Message in a Bottle
I took a green bouquet in my left hand
to the ocean. Ocean flowers,
green roses for your green eyes, Mother.
Take my imperfect love bundle, Mother
who rocked in arms, as I slept,
whose body vessel brought me this shore.
Carry me on nothing to fear,
take this me-dream green destiny of forget
into your bosom’s roses, ghost,
sky flame, ship minuscule on the horizon
of boarded glass.
Where ocean and years hover,
plums drop from branches,
near a window a white cloth’s gold crumbs
leave no trace
at all. Your hands’
oblivion knuckles clouds.
The sea’s drowning hand waves far out.
I think it time, retaliation, the eyes in a face
of sand, the answer that is and is not.
I fling feebly to your vast
wave crested nothing, ashes.
Kisses
of milk-box near steps
cloud the curved bottle’s message:
the all of a corner’s broom, April showers.
Roses of the sea lie on the ocean floor.
Apples fall from eternity’s green branches.
Up and Out
Champion pole vaulter Bob Richards is up,
the abandoned air base is out.
Bob
Richards, not to be confused with the great
Wendy Richard of East Enders and
Are You Being Served?, vaults on the box
of Wheaties, breakfast of champions
and with strength, skill epitomizes Up,
as does the air base Out: lots of macadam
to venture out to where earth meets sky,
a body could walk forever runways empty
of aircraft. Cracks with
weeds form
a pattern, as did Bob Richards with his up,
over the bar, down, pattern of practice to be
in the Olympics and at meets that lacked
Olympic fanfare. All it took to do that up
and over, his one aid a pole, moves me,
as does the airbase’s abandon,
its lots of walk out far as the eye can see,
its horizontal, like its sky, void of gliders and
planes. Though a few years back, a glider
fell, its pilot’s life lost, I heard. I wasn’t there
then. I was in a room without windows,
monitoring students writing to a prompt
called Now I’m Paying for It.
Each had a different It, most, a lot to say.

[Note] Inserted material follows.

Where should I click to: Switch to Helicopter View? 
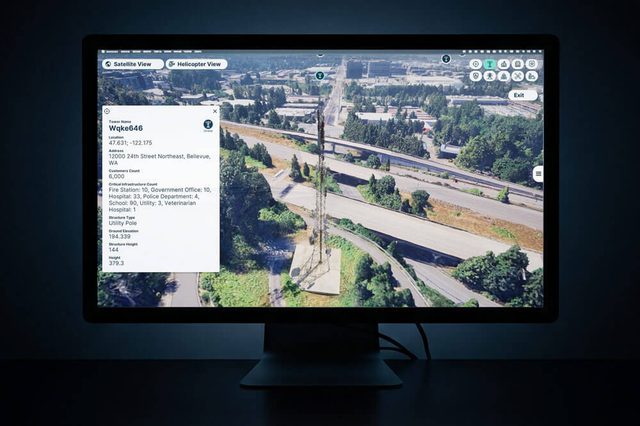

I wasn’t sure that prompt would work.
One by one, they stood and read aloud.
Chapter from an Egyptian Novel
He looks for his lost love
only to find that she died
and that he attended her funeral
and didn’t know it.
He dreams about his father
taking him into a cemetery
pointing to a stone and saying son
this is your grave.
He searches for his lost love.
He plays the piano.
A bird flies through an open window
and then out the window.
He marries a woman
with green eyes, they have a son
a house on a lake.
He searches for his lost love
the love of his youth
the girl who was like a rainbow
a mountain an orange flower a river.
He was not aware the funeral
he had attended
was for her.
He worked at a large
company, so large
he didn’t know his supervisor,
except in name, whose
wife died.
And out of a sense of obligation
partly out of sympathy
partly out of boredom,
he straightened his tie in
a mirror and then took
his seat among mourners.
It was her coffin up there,
in a pavilion, on a
platform. He
could barely see it
through all the flowers.
Selfie
“She even thinks that up in heaven
Her class lies late and
snores”
I see, it’s a poem printed on a white board.
I’m with you, behind the bulk of gold
podium. All these desks.
I just popped in.
While it’s just you and I..see, I know
my pronoun cases. Cases, Casey.
Jose said to George, She was just a kid.
You came into her bedroom, unzipped…
the unmentionable, Jose nailed it.
A father flies across the courtroom,
a bailiff pries father fingers from Jose’s
throat, but George...Score one for Jose.
It worked. I walked out a free woman.
You’d think a father...I never knew Caylee’s.
What happened? You’ve
read about
Cindy a nurse, George a doting grandpa ,
the backyard pool, the shallow grave,
Zanny the Nanny, Universal Studios
I work there. I’m here, with you.
What’s the weather like in Orlando?
Do I like chocolate martinis?
I like to party, the Orlando club scene.
I’ll toast a memory, Casey Anthony,
Mother of the Year! Tone
is everything.
Jose, demonstrative, emphatic,
to George, “your daughter’s mouth!”
Caylee’s taped corpse, Zanny the Nanny.
You’ve written, If you take “even”
from the first line, the poem
is no longer Cullen’s classic quatrain
“To a Lady I Know.” Tone,
nuance..
I should write fiction. Casey Anthony,
Mother of the Year. This podium
you hide behind. All these empty desks.
While it’s just you and I, let’s you hold
the iPhone, there, mom of the year’s
arm round prof of the year’s shoulder.
Don’t get that “she even thinks..”
in the picture. Big smile, here at Clovis
Community College, you and me,
big smile, lie our way to the truth.
Peter Mladinic’s fifth book of poems, Voices from the Past, is due out in November 2023 from Better Than Starbucks Publications. An animal rights advocate, he lives in Hobbs, New Mexico, USA.